1. How long do I have to wait before clear coating? I am worried that the clear will retard further curing of the Advance.
2. What clear would you recommend (waterborne only).
3. Is a satin possible without graying down the color?
4. I shoot HVLP (4-Stage). What tip do I use? Do I shoot straight from the can?

So far, no customer complaints, but still it has me concerned.

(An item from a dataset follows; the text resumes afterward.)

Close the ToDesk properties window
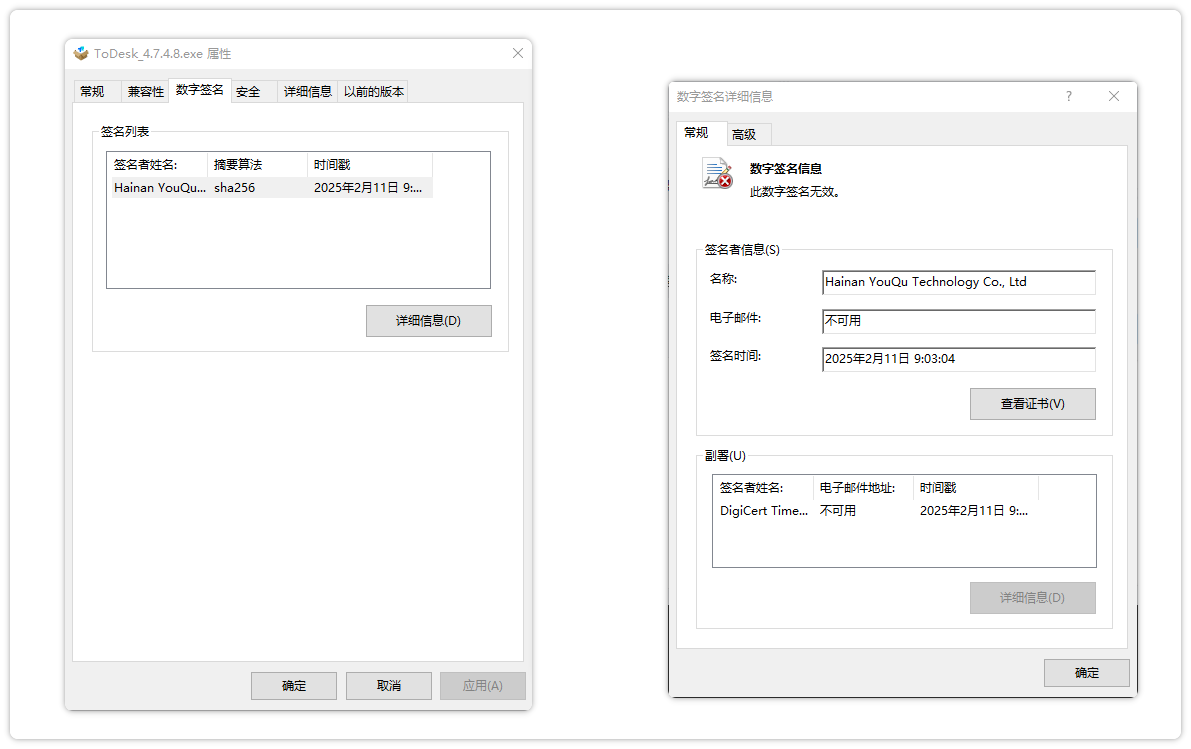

Thanks for the assistance.

Packard


----------



## finishesbykevyn (Apr 14, 2010)

I agree with you on the dark colors. Advance does make a Stock Black that should be better than a tinted 4x. That being said, I have been clearing darker colours with Saman Waterborne Poly. Generally 24hrs is a safe bet. I give a light sand with 400 grit prior to clear. I shoot it straight from the can in a gravity fed conventional hvlp 1.4 tip. i think General Finishes has a good black that may be a little tougher. I can't get any of the good stuff up my way. This one I did last year with Advance and Saman Clear.


----------



## Packard (May 2, 2018)

The cabinets and doors look excellent in your images. A few questions.

1. This product is available from Amazon.com. Is it the same as you are referencing? It is available in gloss, semi-gloss and flat. 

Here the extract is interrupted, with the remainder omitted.